_What to produce_:
Copy out, word for word, the lines starting at the one that contains "The image size" and ending at the one that contains "What do you see at coordinates (470, 95)", both included.

_Input for this task_:
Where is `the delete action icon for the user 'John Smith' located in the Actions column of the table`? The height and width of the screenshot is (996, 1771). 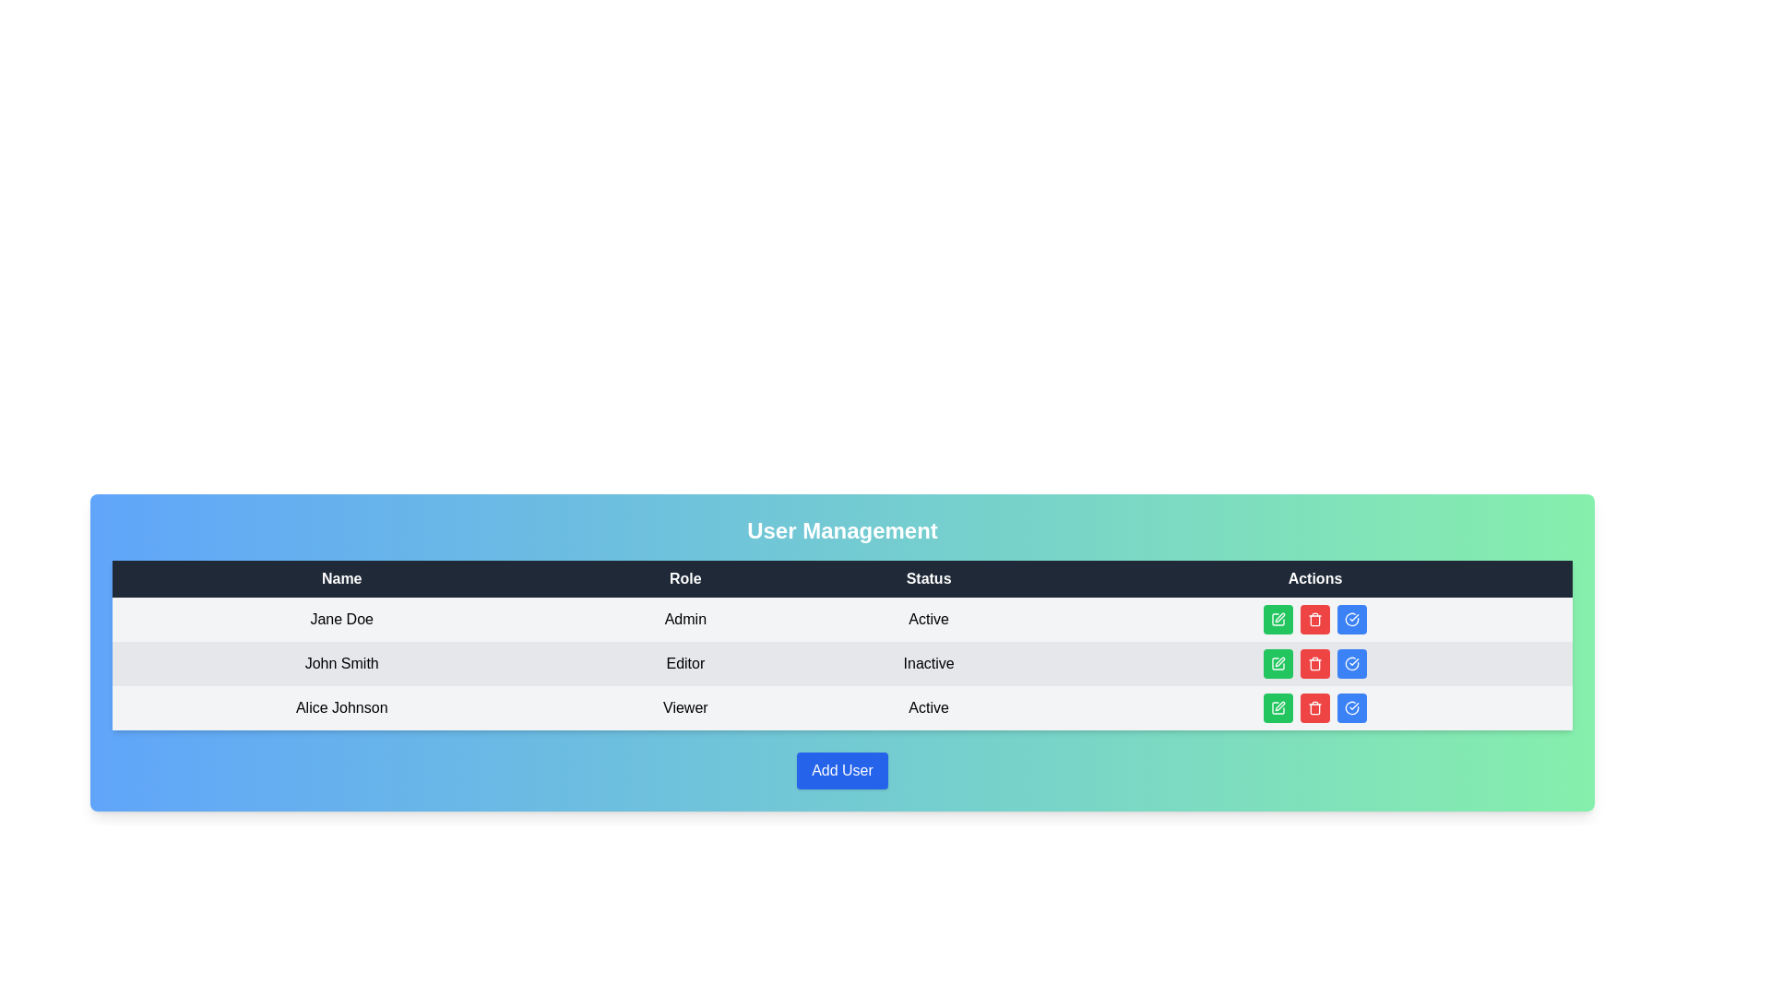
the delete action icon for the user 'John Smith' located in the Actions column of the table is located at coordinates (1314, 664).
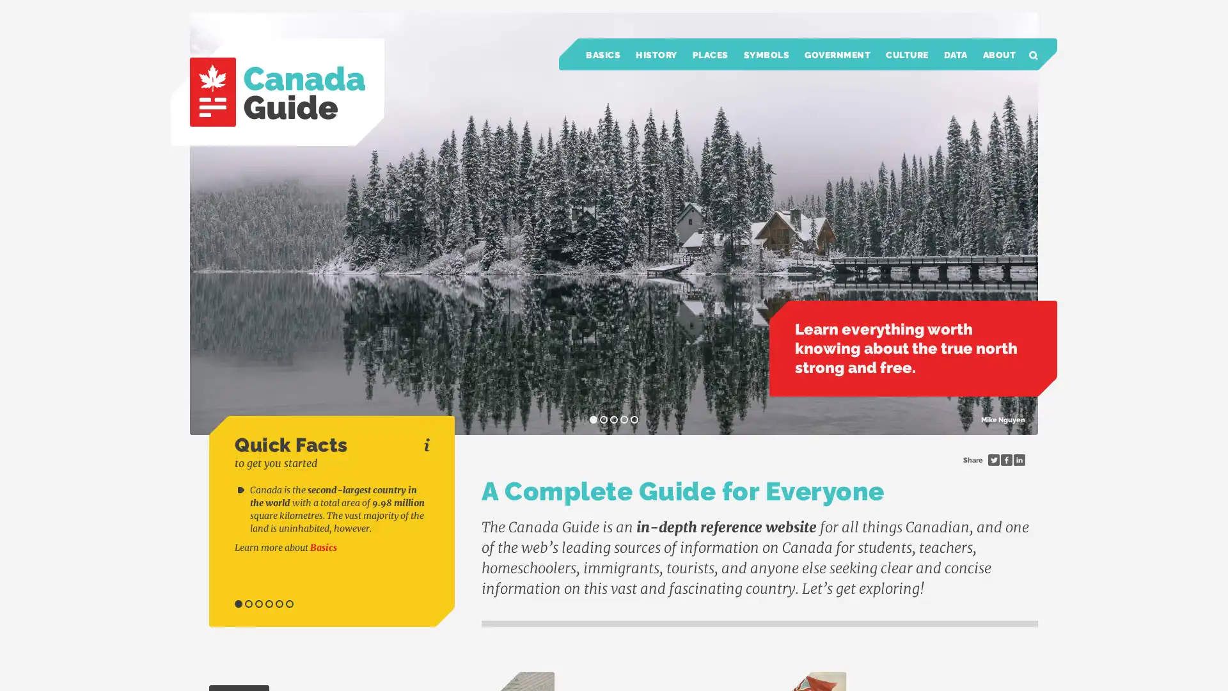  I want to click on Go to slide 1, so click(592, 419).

==

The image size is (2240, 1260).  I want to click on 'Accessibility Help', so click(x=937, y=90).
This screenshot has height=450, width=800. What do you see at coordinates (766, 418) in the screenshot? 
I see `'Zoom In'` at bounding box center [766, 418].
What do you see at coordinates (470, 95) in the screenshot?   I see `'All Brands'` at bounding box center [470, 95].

_Written answer_:
The image size is (2240, 1260).  I want to click on 'Accessibility Help', so click(x=937, y=90).
This screenshot has height=450, width=800. What do you see at coordinates (766, 418) in the screenshot? 
I see `'Zoom In'` at bounding box center [766, 418].
What do you see at coordinates (470, 95) in the screenshot?   I see `'All Brands'` at bounding box center [470, 95].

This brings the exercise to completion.